Required action
Reproduce only the lines from the one containing "MAÑANITAS (265, 820)" through the end of the data, exactly as they stand.

━━━━━━━━━━━━━━━━━━━━━━━━━━━━━━

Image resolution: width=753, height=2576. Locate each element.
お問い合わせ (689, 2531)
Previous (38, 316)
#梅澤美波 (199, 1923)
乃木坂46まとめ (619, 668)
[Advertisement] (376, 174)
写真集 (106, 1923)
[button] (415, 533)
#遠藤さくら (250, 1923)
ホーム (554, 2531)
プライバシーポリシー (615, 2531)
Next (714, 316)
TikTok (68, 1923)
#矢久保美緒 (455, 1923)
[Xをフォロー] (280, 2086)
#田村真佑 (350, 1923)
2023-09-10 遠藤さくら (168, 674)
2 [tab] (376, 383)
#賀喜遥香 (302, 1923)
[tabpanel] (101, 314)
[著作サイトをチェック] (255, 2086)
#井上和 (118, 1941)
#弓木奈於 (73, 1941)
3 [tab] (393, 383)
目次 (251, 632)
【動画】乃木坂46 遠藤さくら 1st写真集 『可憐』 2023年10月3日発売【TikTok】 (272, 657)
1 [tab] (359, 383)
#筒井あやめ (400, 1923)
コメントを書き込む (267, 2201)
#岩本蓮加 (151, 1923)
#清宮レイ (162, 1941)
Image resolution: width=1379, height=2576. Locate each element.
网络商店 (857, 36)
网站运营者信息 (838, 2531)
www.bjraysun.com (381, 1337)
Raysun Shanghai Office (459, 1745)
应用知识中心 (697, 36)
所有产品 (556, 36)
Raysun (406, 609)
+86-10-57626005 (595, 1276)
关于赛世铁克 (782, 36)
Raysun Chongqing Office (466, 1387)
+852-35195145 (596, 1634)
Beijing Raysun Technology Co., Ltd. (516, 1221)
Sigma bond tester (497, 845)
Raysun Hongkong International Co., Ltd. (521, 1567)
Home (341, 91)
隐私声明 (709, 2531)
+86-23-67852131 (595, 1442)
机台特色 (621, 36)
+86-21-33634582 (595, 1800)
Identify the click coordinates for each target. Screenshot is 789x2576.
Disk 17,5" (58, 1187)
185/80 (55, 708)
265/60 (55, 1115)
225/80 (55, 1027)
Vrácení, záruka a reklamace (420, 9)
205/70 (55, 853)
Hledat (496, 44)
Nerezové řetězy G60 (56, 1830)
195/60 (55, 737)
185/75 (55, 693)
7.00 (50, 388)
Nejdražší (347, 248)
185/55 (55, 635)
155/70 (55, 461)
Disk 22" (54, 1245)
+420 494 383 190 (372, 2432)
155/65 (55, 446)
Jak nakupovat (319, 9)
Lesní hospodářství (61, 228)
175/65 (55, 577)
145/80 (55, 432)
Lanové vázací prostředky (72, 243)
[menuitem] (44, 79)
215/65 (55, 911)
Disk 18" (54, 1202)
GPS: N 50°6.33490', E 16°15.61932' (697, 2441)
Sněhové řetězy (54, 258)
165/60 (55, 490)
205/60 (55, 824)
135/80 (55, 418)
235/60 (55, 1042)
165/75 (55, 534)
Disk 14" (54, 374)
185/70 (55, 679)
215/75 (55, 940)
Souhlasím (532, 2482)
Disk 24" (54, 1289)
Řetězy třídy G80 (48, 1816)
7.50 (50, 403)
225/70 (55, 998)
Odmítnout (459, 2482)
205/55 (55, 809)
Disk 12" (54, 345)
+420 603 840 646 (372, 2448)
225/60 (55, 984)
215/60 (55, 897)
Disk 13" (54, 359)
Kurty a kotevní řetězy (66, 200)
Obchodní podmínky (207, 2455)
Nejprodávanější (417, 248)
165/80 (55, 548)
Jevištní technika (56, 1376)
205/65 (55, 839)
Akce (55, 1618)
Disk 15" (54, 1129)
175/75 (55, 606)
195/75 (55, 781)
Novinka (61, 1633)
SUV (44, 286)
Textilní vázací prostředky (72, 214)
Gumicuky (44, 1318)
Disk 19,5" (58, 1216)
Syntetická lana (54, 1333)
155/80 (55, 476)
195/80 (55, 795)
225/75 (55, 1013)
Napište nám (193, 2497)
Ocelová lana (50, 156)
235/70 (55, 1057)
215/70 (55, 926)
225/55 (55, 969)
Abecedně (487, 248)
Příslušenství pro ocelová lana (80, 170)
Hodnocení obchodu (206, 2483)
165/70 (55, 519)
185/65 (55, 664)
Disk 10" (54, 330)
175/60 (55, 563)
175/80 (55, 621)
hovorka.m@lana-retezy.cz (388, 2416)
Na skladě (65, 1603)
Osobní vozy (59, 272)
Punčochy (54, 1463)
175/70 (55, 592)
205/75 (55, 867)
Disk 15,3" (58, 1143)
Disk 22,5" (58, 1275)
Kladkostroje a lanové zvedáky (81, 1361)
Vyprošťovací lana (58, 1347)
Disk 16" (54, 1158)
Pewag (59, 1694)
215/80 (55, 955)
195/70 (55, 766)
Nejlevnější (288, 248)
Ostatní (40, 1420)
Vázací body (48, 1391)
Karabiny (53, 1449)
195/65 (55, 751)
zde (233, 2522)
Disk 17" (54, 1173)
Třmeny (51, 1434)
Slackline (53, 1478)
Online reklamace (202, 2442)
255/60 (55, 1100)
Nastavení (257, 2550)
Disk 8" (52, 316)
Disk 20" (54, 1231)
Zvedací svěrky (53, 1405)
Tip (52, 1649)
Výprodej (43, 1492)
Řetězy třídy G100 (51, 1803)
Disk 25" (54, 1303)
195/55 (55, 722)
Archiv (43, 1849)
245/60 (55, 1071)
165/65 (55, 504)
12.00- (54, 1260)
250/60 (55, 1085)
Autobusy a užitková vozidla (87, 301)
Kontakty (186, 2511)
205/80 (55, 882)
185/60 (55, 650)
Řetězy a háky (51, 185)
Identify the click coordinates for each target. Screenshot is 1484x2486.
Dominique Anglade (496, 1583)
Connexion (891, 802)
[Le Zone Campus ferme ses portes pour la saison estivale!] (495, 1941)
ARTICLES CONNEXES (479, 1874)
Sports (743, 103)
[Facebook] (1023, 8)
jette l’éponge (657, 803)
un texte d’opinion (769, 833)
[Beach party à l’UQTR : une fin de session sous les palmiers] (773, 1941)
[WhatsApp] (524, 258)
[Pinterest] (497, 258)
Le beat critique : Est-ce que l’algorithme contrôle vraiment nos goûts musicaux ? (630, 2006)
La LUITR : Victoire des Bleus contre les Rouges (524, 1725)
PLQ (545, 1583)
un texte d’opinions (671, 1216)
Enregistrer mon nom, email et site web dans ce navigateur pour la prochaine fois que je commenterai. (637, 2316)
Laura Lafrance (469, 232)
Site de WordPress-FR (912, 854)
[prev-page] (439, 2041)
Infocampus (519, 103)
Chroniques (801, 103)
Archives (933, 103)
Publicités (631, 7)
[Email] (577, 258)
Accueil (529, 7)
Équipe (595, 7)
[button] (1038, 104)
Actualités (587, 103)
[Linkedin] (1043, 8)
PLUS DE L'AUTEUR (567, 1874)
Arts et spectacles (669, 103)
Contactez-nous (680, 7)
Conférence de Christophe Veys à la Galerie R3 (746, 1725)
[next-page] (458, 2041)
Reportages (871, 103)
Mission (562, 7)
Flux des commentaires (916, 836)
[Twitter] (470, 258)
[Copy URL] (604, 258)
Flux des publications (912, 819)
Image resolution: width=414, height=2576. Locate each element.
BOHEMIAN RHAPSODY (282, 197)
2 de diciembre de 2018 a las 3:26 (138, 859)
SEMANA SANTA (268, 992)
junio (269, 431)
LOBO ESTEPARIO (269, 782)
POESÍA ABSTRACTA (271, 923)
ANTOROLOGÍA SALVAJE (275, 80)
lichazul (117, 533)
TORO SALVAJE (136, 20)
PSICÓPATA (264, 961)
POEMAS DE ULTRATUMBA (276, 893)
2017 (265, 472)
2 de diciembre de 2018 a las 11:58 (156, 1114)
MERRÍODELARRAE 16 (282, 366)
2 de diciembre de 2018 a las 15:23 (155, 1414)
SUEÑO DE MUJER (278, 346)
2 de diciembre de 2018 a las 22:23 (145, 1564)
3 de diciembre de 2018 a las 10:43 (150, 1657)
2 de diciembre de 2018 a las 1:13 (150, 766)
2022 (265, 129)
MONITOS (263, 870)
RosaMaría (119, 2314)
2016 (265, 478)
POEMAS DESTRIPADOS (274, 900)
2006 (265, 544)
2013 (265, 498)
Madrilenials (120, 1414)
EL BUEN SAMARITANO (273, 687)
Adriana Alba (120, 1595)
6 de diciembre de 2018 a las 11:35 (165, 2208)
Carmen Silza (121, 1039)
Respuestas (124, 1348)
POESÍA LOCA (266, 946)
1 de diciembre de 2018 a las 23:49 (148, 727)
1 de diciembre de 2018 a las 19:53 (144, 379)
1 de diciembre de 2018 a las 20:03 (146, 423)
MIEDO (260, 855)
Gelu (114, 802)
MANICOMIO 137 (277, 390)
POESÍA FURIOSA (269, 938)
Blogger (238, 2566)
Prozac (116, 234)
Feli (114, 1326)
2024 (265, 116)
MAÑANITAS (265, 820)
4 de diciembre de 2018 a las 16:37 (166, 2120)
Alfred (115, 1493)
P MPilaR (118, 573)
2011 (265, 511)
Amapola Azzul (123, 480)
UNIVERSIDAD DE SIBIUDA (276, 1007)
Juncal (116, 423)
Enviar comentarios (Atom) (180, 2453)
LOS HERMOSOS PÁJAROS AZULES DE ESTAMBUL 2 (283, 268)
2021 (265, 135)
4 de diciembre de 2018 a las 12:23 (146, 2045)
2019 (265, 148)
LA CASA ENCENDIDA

━━━━━━━━━━━━━━━━━━━━━━━━━━━━━━

Result for this exercise
MAÑANITAS (265, 820)
4 de diciembre de 2018 a las 16:37 (166, 2120)
Alfred (115, 1493)
P MPilaR (118, 573)
2011 (265, 511)
Amapola Azzul (123, 480)
UNIVERSIDAD DE SIBIUDA (276, 1007)
Juncal (116, 423)
Enviar comentarios (Atom) (180, 2453)
LOS HERMOSOS PÁJAROS AZULES DE ESTAMBUL 2 (283, 268)
2021 (265, 135)
4 de diciembre de 2018 a las 12:23 (146, 2045)
2019 (265, 148)
LA CASA ENCENDIDA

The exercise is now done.